Hay, sin embargo, una diferencia entre la pertenencia a las que Russell Hittinger ha llamado “comunidades necesarias” (familia, nación e iglesia) y la pertenencia a las nuevas tribus racial-sexuales de la identity politics. La primera es activa y constructiva: construir una familia, una nación o una iglesia (o bien, ganarse la salvación, en perspectiva religiosa) requiere virtud y esfuerzo. La segunda es pasiva-querulante: no impone deberes ni llama a la autoexigencia o el sacrificio, sino a la autocompasión y la reivindicación. En la pertenencia familiar-nacional-religiosa, el sujeto es convocado a una misión, a sacrificarse y mirar más allá de sí mismo (Kennedy: “No pienses en lo que tu país puede hacer por ti, sino en lo que tú puedes hacer por tu país”; hoy, Pablo Iglesias invierte esto diciendo que “la patria es el derecho a educación y sanidad gratuitas”); en la pertenencia racial-sexual, es instigado a la queja y el victimismo. Un tipo de socialización se traduce en débitos hacia la sociedad; la otra, en créditos. Una sociedad en la que la identidad familiar, nacional y religiosa es potente tendrá futuro; una en la que las “comunidades necesarias” -sospechosas a fuer de “fascistas”- se caen a pedazos y los individuos se refugian en “colectivos de agraviados” se encamina a la insostenibilidad.
El gran problema actual es que una élite político-cultural troquelada por el cuarentaycinquismo sigue enfocando los problemas del siglo XXI con categorías de mediados del XX y se aferra al poder al grito de “¡o nosotros, o Hitler!”. Una élite que, cuando ve cuestionados sus dogmas, solo sabe reaccionar agitando el espectro del “fascismo” o despreciando como “populista” al crítico.

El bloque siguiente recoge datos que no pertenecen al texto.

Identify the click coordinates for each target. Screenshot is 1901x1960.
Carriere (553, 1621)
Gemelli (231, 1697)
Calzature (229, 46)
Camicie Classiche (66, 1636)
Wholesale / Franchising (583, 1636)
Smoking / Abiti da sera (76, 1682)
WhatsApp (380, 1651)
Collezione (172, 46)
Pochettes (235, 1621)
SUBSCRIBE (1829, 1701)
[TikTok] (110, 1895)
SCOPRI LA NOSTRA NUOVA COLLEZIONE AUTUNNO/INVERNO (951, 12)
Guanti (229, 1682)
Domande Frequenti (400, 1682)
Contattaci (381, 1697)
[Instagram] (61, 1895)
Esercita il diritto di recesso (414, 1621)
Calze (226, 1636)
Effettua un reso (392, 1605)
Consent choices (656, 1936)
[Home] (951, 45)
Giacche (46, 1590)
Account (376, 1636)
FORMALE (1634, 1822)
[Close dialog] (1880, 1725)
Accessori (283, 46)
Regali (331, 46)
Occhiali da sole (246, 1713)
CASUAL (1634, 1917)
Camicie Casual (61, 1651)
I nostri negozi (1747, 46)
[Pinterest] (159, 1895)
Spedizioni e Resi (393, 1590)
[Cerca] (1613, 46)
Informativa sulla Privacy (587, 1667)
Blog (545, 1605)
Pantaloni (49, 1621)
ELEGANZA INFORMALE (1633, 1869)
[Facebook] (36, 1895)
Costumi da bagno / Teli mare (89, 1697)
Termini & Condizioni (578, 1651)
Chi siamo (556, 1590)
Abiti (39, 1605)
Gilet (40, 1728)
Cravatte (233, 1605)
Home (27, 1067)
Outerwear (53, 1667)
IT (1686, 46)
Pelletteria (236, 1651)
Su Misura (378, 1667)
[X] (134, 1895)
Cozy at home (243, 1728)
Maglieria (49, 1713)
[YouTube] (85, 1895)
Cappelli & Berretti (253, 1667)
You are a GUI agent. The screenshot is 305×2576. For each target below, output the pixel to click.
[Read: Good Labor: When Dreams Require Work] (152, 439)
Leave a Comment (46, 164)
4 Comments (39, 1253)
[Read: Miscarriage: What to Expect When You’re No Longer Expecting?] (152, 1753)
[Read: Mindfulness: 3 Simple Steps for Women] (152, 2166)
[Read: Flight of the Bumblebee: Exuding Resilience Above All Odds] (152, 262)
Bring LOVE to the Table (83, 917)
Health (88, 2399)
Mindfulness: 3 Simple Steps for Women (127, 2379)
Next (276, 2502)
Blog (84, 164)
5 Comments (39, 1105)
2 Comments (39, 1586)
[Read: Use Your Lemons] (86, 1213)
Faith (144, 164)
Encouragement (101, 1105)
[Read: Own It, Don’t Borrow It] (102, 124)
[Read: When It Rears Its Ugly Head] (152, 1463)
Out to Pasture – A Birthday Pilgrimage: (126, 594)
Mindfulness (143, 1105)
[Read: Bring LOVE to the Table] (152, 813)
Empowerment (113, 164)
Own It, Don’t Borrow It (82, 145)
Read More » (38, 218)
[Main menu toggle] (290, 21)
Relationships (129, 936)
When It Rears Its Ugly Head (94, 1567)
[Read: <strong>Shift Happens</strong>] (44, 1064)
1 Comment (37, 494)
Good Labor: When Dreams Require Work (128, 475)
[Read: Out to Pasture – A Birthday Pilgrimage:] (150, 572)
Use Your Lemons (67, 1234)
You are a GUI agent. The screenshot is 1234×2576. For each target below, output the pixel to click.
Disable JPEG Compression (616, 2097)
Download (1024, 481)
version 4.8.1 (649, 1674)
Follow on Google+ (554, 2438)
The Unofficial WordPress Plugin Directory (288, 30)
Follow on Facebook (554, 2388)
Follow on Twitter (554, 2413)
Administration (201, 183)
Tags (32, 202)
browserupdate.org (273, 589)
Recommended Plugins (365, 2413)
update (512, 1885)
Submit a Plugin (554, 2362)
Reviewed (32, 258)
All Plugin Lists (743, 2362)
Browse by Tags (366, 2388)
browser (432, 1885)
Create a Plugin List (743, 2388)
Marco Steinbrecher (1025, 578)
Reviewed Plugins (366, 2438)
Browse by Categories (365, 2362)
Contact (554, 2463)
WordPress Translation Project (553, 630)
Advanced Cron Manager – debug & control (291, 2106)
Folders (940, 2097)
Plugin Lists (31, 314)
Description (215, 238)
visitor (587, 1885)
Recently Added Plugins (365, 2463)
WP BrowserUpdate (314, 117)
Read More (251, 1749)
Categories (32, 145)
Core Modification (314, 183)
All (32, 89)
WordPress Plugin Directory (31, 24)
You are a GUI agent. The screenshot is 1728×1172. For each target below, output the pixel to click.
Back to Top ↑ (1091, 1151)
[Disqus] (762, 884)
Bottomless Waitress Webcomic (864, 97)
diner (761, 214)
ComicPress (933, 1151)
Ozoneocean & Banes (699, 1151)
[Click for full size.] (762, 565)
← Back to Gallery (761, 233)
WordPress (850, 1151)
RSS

Quien opine que no es posible tener fronteras abiertas en un mundo con miles de millones de inmigrantes potenciales será “xenófobo”. Quien considere que la clase media y baja de los países ricos -penalizada por el outsourcing, las deslocalizaciones y la competencia de trabajadores extranjeros- parece ser la gran perdedora de la globalización (o, también, que convertir a China en “la fábrica del mundo” puede plantear ciertos problemas en crisis como la del coronavirus) será un indecente autarquista y enemigo del libre comercio. Y quien diga “hagamos a América grande otra vez” es un racista que en realidad quiere decir “hagamos a América blanca otra vez”.
El mensaje final de Reno viene a ser: liberémonos de una vez por todas del antifascismo. Lo que vivimos no es una crisis de la democracia y el liberalismo, sino de su degeneración libertaria-antifascista de 1945/1968. Superar la obsesión de la raza y el sexo no significa querer volver a la discriminación racial o a la inferioridad legal de las mujeres. Buscar formas de recuperar la familia, el patriotismo y la religión -no va a ser fácil- no es lo mismo que votar una Allmächtigungsgesetz (“todo el poder para el Führer”). Recuperar las fronteras no es construir cámaras de gas. 75 años después, es hora de enterrar definitivamente a Hitler.